TEXT PROVIDED

#####

Use the JSON library.

Example

>>> my_dict = {'test': {'0.2.0': {'deploy': {'some.host.com': {'outputs': [], 'inputs': []}},
   'release': {'some.git': {'outputs': [], 'inputs': []}}},
  '0.1.0': {'deploy': {'some.host.com': {'outputs': [], 'inputs': []}},
   'release': {'some.git': {'outputs': [], 'inputs': []}}}},
 'stage': {'0.1.0': {'deploy': {'stage.com': {'outputs': [], 'inputs': []}},
   'release': {'stage.git': {'outputs': [], 'inputs': []}}}}}... ... ... ... ...
>>>
>>> import json
>>> print(json.dumps(my_dict, indent=2))
{
  "test": {
    "0.2.0": {
      "deploy": {
        "some.host.com": {
          "outputs": [],
          "inputs": []
        }
      },
      "release": {
        "some.git": {
          "outputs": [],
          "inputs": []
        }
      }
    },
    "0.1.0": {
      "deploy": {
        "some.host.com": {
          "outputs": [],
          "inputs": []
        }
      },
      "release": {
        "some.git": {
          "outputs": [],
          "inputs": []
        }
      }
    }
  },
  "stage": {
    "0.1.0": {
      "deploy": {
        "stage.com": {
          "outputs": [],
          "inputs": []
        }
      },
      "release": {
        "stage.git": {
          "outputs": [],
          "inputs": []
        }
      }
    }
  }
}
0
Karl On

A bit hacky, and doesn't win any pricing for generalizing to other problems (that could be fixed with some effort though), but you could consider something like this as well. It will print a result that is much more compact than the json format:

d = {'test': {'0.2.0': {'deploy': {'some.host.com': {'outputs': [], 'inputs': []}},
   'release': {'some.git': {'outputs': [], 'inputs': []}}},
  '0.1.0': {'deploy': {'some.host.com': {'outputs': [], 'inputs': []}},
   'release': {'some.git': {'outputs': [], 'inputs': []}}}},
 'stage': {'0.1.0': {'deploy': {'stage.com': {'outputs': [], 'inputs': []}},
   'release': {'stage.git': {'outputs': [], 'inputs': []}}}}}

print(pd.DataFrame({
    (i,j, k, l, m): str(d[i][j][k][l][m])
    for i in d.keys() 
    for j in d[i].keys() 
    for k in d[i][j].keys() 
    for l in d[i][j][k].keys() 
    for m in d[i][j][k][l].keys()
}, index = [0]
).T

#####

SOURCE DATA
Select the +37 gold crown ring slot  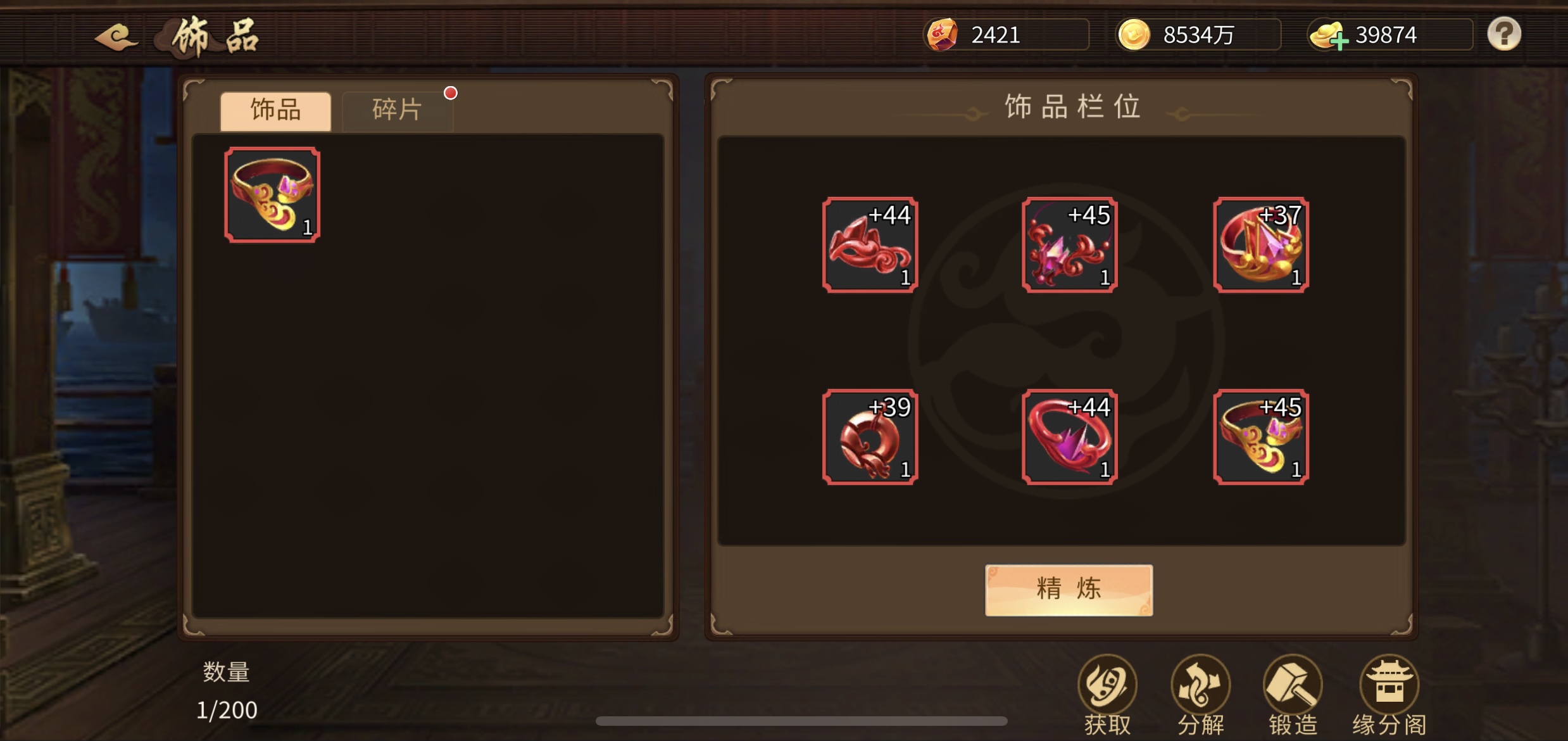pyautogui.click(x=1260, y=244)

#####

TASK PROMPT
Reproduce the forum thread on printing a nested dictionary from "A bit hacky, and" up to and including "j in d[i].keys()". Rely solely on the forum thread about printing a nested Python dictionary.

RESPONSE
A bit hacky, and doesn't win any pricing for generalizing to other problems (that could be fixed with some effort though), but you could consider something like this as well. It will print a result that is much more compact than the json format:

d = {'test': {'0.2.0': {'deploy': {'some.host.com': {'outputs': [], 'inputs': []}},
   'release': {'some.git': {'outputs': [], 'inputs': []}}},
  '0.1.0': {'deploy': {'some.host.com': {'outputs': [], 'inputs': []}},
   'release': {'some.git': {'outputs': [], 'inputs': []}}}},
 'stage': {'0.1.0': {'deploy': {'stage.com': {'outputs': [], 'inputs': []}},
   'release': {'stage.git': {'outputs': [], 'inputs': []}}}}}

print(pd.DataFrame({
    (i,j, k, l, m): str(d[i][j][k][l][m])
    for i in d.keys() 
    for j in d[i].keys()